Written exercise »
Put the records from the line with "This screenshot has width=1239, height=952." to the line with "Looking at the" into a JSON list of strings, one string per line, skipping any blank lines. Leave the pictures out.
━━ Records to use
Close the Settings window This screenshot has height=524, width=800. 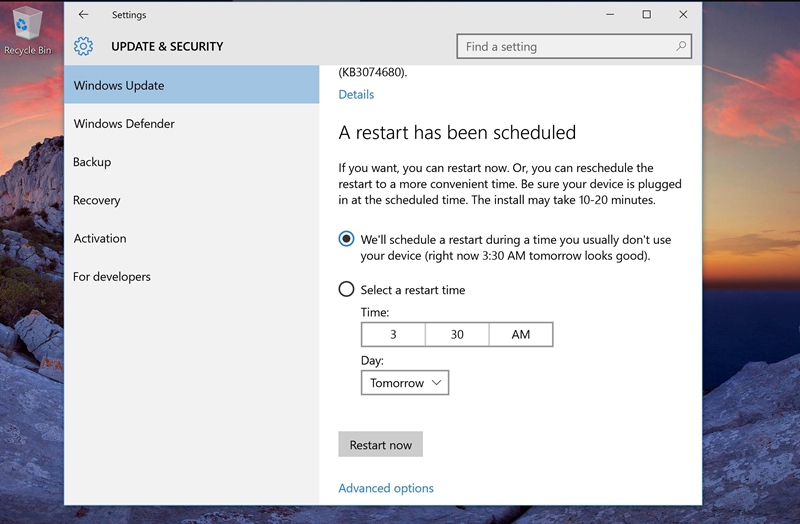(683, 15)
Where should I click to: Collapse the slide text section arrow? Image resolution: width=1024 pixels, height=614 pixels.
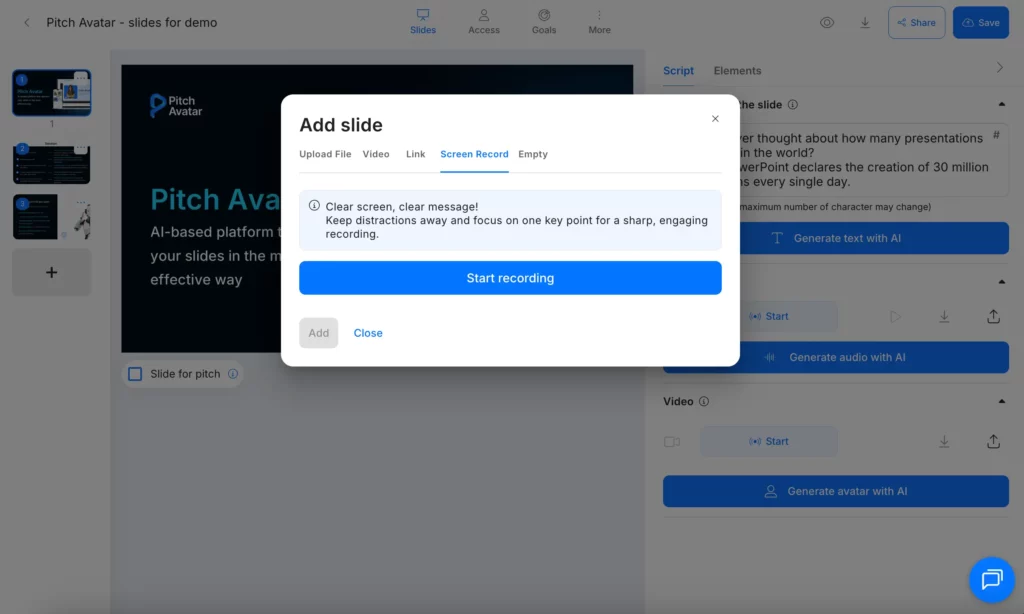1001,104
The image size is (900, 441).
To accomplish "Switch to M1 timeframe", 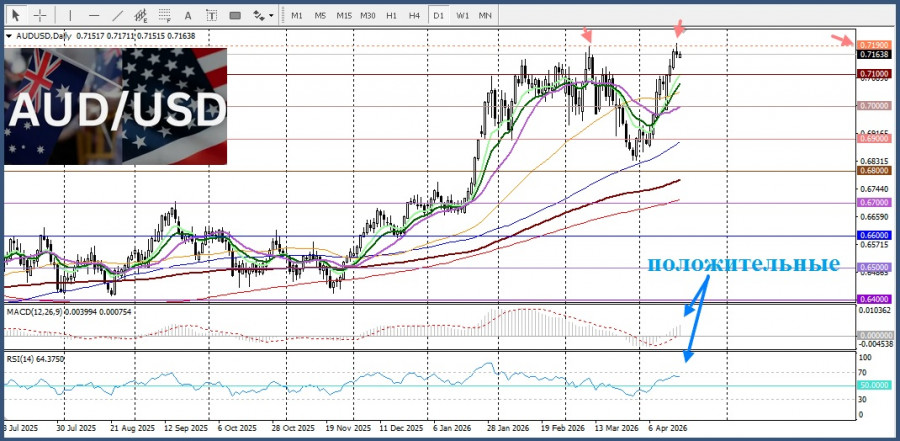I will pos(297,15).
━━━━
━━ Records to use
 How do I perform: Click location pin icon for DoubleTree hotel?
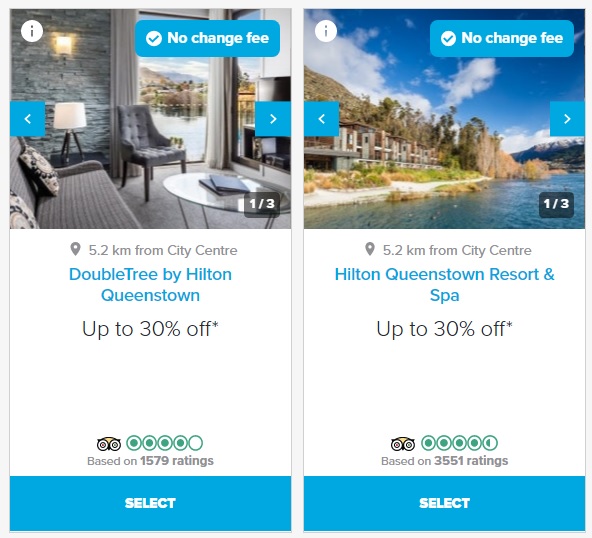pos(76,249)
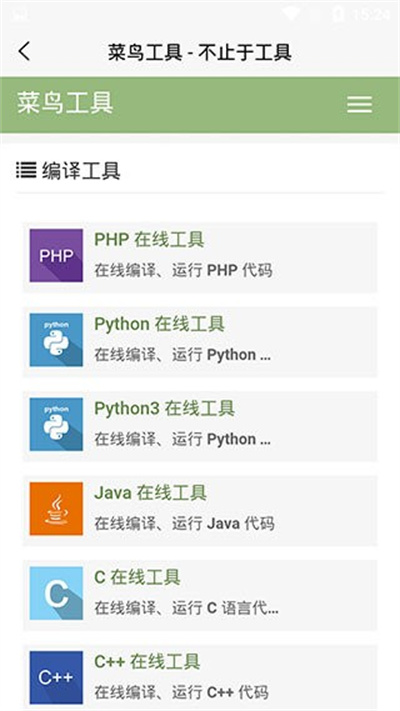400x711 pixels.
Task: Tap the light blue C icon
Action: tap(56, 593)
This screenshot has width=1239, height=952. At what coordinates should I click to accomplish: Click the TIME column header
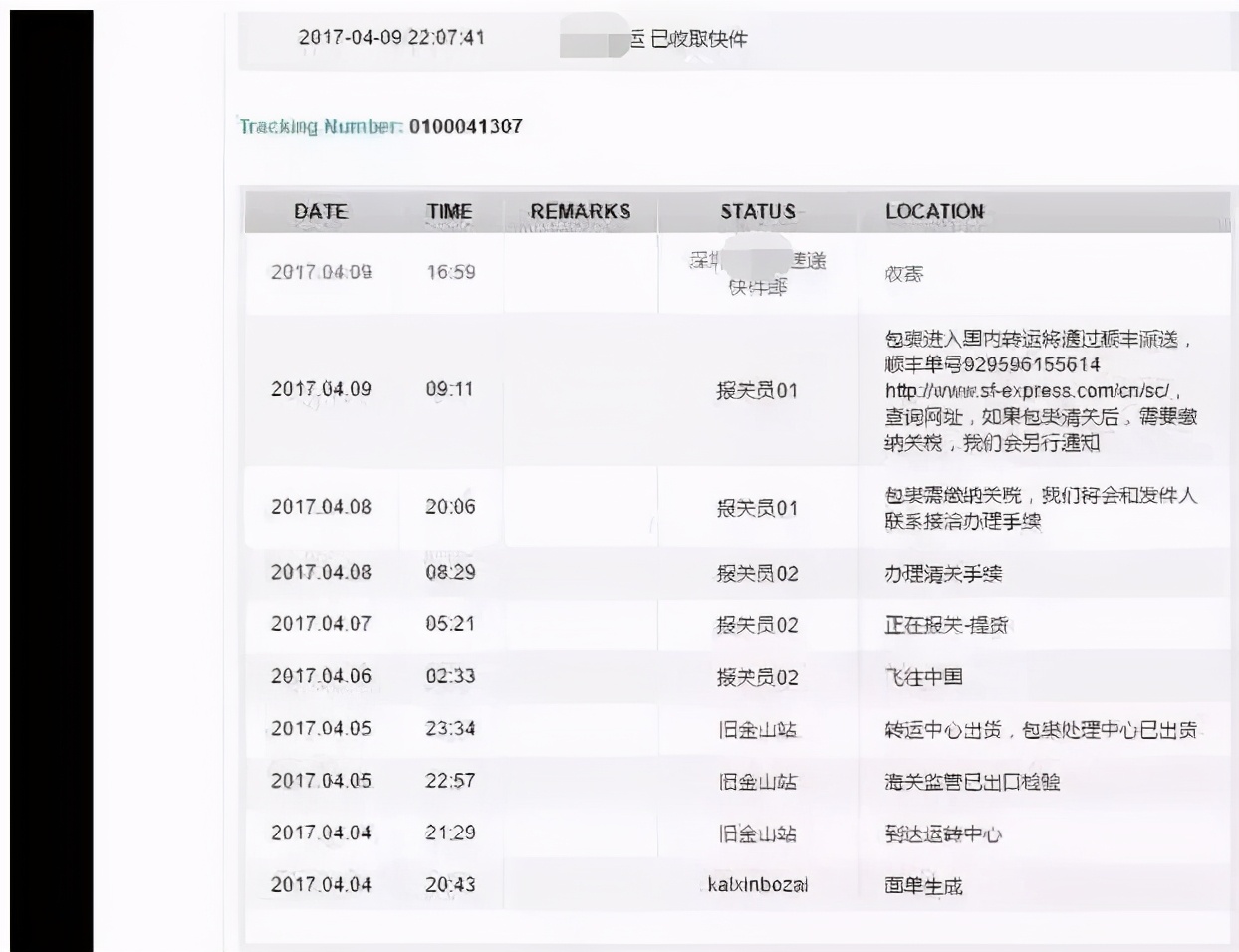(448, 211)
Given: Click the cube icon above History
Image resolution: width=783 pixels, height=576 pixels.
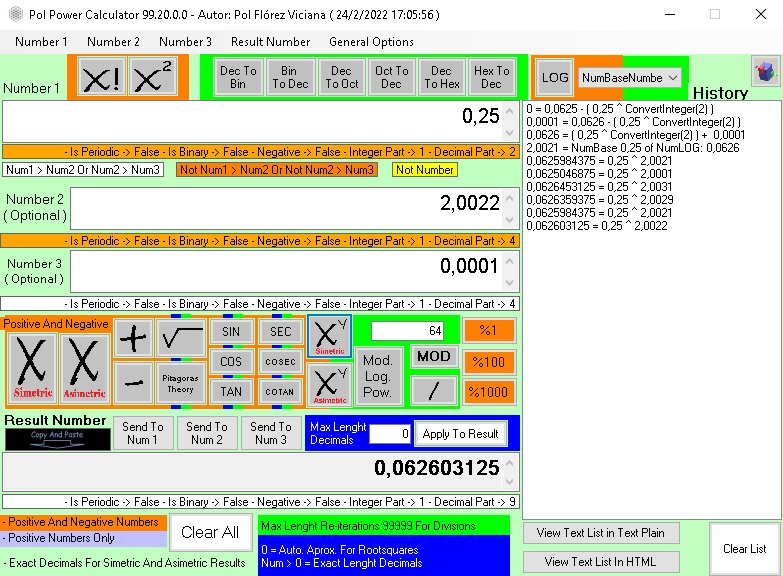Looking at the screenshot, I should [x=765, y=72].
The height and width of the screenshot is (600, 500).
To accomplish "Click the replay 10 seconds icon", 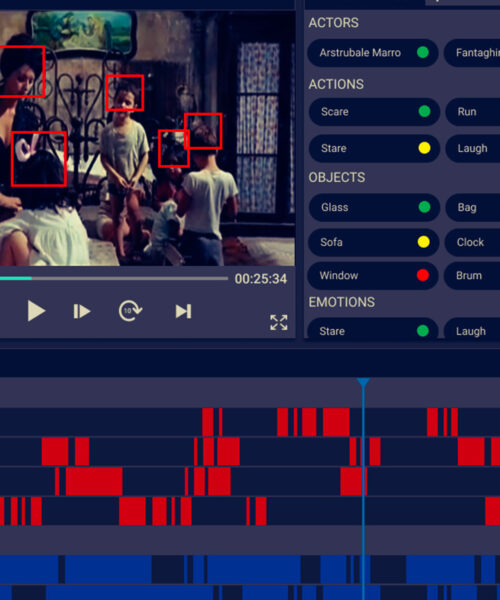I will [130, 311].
━━━━
Output below »
[
  "This screenshot has width=1239, height=952. At what coordinates should I click to accomplish: Click the TIME column header",
  "(448, 211)",
  "Given: Click the cube icon above History",
  "Image resolution: width=783 pixels, height=576 pixels.",
  "Looking at the screenshot, I should [x=765, y=72]."
]